Last week, Deutsche Bank Wealth Management announced that it has generated positive absolute returns in more than 95% of its wealth discretionary strategies. Gaining traction for discretionary portfolio management has been an uphill task in Asia, however, because clients are typically first generation and don’t want to give up control over portfolios.
While appetite for DPM in Asia is low, wealth managers are pushing the strategy to offset the dwindling appeal of the advisory model, where returns are falling and regulations are multiplying.
‘The focus in the last two decades has been on the constant churn and not on the long term picture and I think that’s what going to change for multiple reasons,’ Bhaskar Laxminarayan, Asia CIO at Julius Baer told Citywire Asia.

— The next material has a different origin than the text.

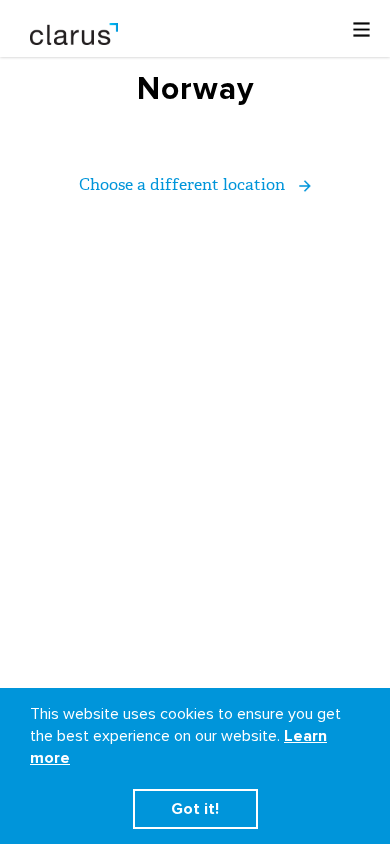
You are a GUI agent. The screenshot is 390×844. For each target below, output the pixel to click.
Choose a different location (184, 184)
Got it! (195, 809)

‘In the past, the overall return profile was large so every time you transacted, you lost a little bit because of market impact, cost of transaction etc.[The returns were] 12-15% in the 1990s and early 2000s. Now, capturing 6-8% with the same two or three trades [per day] is ending up being a value destroyer.’
Like Deutsche Bank Wealth Management and Bank of Singapore, less than 10% of Julius Baer’s private wealth portfolios are managed on a discretionary basis.
Christopher Blum, head of investments, Asia at J.P. Morgan Private Bank also believes that returns from risk assets going to continue to be limited, ‘so the percentage of returns you’ll get from alpha from active management will be more important.’
J.P. Morgan Private Bank has a relatively high discretionary-advisory split of 50-50 in the region. It competes with Lombard Odier – at about 65% - and Pictet Wealth Management at 30%.
Another concern for private banks operating advisory models is the clampdown on fees and increasing disclosure requirements from regulators as well as cross-border trading oversight and questions on investor suitability. The trading fee income has also been under pressure for many wealth managers operating on the advisory model.
Discretionary mandates give full control of the investment process to an asset manager for recurring fees that are high – and disclosure requirements are not in place, even in Europe, where the DPM model is much more entrenched.
In the UK, for example, clients have to pay wealth management service fees, plus value added tax -- Singapore and Hong Kong have no sales or capital gains tax on investments. The fees grow as the assets under management swell.
Clients also need to pay fees for the underlying funds in the mandate, in addition to charges for insurance and pension wrappers, which are not always disclosed. Some wealth managers also have flat transaction fees or a commission structure that need to be taken into account.
Aside from fee considerations, discretionary portfolios also help private banks capture a theme that will dominate the private wealth market in the next two decades – the passing of the baton from the first generation to the next.
Two trillion dollars are expected to change hands in billionaire families by 2040, according to UBS estimates. For Julius Baer’s Laxminarayan, as wealth transitions, maintenance and preservation became more important than growth through constant trading for the next generation. ‘Due to this, the number [for discretionary mandates] is possibly going to triple over the next decade.’
Indeed, Laxminarayan believes that as families and individuals grow richer and more sophisticated at investing, so will the demand for discretionary. Many other private banks are also targeting the ultra-high net worth segment for this reason. ‘In focusing on the more ultra-high net worth space, there is a greater belief given the level of sophistication that multi-asset class portfolios and the benefits of diversification offer are [better] understood,’ said Blum.
Diversification is a key selling point of discretionary portfolios because the investment manager has full control, allowing them to diversify into direct securities and funds. Clients could have a certain inherent investment biases based on past experiences.
Deutsche Bank WM is also targeting the high net worth market in the belief that they would want a professional portfolio manager at the private bank to manage the investments as they don’t run family offices.
‘That’s a range between $5 million and $25 million in assets. We think we can increase our penetration in that area because they probably don’t have family offices running their investments,’ Tuan Huynh, Asia-Pacific CIO and head of discretionary portfolio management said in an interview.
In terms of strategies, some private banks such as Bank of Singapore and Julius Baer have found that clients in Asia prefer seeing the names they are holding across asset classes, so single line investments tend to be more popular. Others, such as J.P. Morgan Private Bank, try and innovate in the funds space to enhance returns.
‘With HNWIs, they want to see more transparency. So especially during a sell-off, they want to see which line items have not done well. With funds, there’ll be another layer of fees,’ Tang Hsiao Ching, head, advisory and sales, managed investments at Bank of Singapore told Citywire Asia.
Whichever the strategy, like her peers, she believes DPM allows for longer-term investments that block out market noise – and that the benefits are higher if clients hold the portfolio through at least one market cycle.
‘Many clients have short horizons and after three years, they pull out at the worst time. According to our internal research, our discretionary portfolios have performed much better than advisory over the past three years,’ she said.